L'autre, les bras croisés, hoche la tête, la mine fermée. Il se penche vers son voisin pour lui raconter ce qu'il sait.  Après la Révolte des Paysans, la guilde des cartographes est restée fidèle à elle-même. Rejetant les jeux de pouvoir et d'influence, les cartographes ont continué leurs activités – à remettre en question le pouvoir et la propriété des terres, à tenir les Ordres responsables de leurs décisions et de leurs engagements. Bien sûr, ces derniers ont alors jugé que la guilde entravait le bon fonctionnement de l'Alliance, et l'ont exclu de l'Assemblée. 

-Personne ne sait ce qu'il est advenu ensuite. Parfois, un cartographe apparaît, rempli une mission de terrain de seconde zone, se bagarre dans une taverne, dérobe le patron d'une corporation.. personne ne sait quand et où ils vont apparaître, ils prennent toujours le monde par surprise. Mais ils continuent d'arpenter le monde, c'est certain. C'est une guilde marginale, éparpillée sur tout le territoire, avec sa seule réputation pour consolation.

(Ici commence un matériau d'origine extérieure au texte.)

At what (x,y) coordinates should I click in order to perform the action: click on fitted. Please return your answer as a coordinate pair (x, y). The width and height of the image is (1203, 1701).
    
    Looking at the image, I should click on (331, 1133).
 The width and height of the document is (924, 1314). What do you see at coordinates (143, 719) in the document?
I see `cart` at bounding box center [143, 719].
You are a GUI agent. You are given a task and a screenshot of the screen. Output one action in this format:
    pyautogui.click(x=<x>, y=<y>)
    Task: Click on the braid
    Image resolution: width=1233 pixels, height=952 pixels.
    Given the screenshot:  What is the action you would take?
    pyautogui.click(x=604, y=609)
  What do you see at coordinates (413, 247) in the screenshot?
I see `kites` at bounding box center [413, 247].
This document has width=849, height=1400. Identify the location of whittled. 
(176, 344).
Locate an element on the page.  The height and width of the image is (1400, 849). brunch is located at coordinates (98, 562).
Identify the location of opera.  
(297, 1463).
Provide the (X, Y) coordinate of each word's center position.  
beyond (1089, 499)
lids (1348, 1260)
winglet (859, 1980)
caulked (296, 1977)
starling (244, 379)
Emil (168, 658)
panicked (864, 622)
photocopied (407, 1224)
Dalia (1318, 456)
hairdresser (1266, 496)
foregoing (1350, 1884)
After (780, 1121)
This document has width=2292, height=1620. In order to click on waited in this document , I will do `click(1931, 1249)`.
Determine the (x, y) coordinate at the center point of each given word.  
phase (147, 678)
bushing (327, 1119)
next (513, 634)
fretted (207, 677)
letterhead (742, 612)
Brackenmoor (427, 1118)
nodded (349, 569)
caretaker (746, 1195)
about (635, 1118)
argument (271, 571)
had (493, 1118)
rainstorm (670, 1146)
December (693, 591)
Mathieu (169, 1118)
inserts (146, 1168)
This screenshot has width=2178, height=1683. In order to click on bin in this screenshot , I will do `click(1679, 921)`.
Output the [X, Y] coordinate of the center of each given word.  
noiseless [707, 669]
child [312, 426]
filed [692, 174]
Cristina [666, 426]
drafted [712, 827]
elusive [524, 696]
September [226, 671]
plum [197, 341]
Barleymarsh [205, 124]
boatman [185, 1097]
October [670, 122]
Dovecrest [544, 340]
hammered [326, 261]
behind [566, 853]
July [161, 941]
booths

-Une guilde de voleurs, voilà bien tout ce qu'ils sont ! s'écrie alors Vadir Tuemouches, sous l'approbation de quelques chefs de corporations influents.

-Qu'est-ce que cela veut dire ? riposte, outré, un philosophe depuis l'autre bout de la salle. Le Griffon a parcouru des centaines de pays, avec sa compagnie ils ont voyagé à travers des contrées que personne n'avait imaginé jusqu'alors ! Ne croyez-vous pas que leurs connaissances seront utiles ? Il s'agit de notre monde, nous avons besoin de le comprendre ! Et nous avons besoin des cartographes pour cela !

Tuemouches balaye l'invective d'un geste négligeant de la main. Sûr de sa réputation et du pouvoir qu'on lui accorde, il affirme, hautain :

-Oui, oui, ils nous ont bien aidé par le passé, mais le Griffon n'est plus. Ni sa compagnie. C'est de l'histoire ancienne.

C'est surtout la goutte de trop : au plus grand dam du Médiateur, le fragile équilibre du tour de parole vole en éclats. D'un même bond, tout le monde se lève, s'interrompt, se dispute et s'invective. Les mots jaillissent de partout, si bien qu'il est difficile de suivre la moindre discussion au milieu de cet imbroglio bruyant. N'en résultent que des bribes, des voix qui prennent l'avantage sur d'autres, qui s'imposent pendant quelques secondes au-dessus du brouhaha, attirant l'attention des opposants alentours, des affirmations jetées sans fondement, contrées par des interrogations trop vives, qui sont elles-mêmes enterrées par des exclamations atterrées...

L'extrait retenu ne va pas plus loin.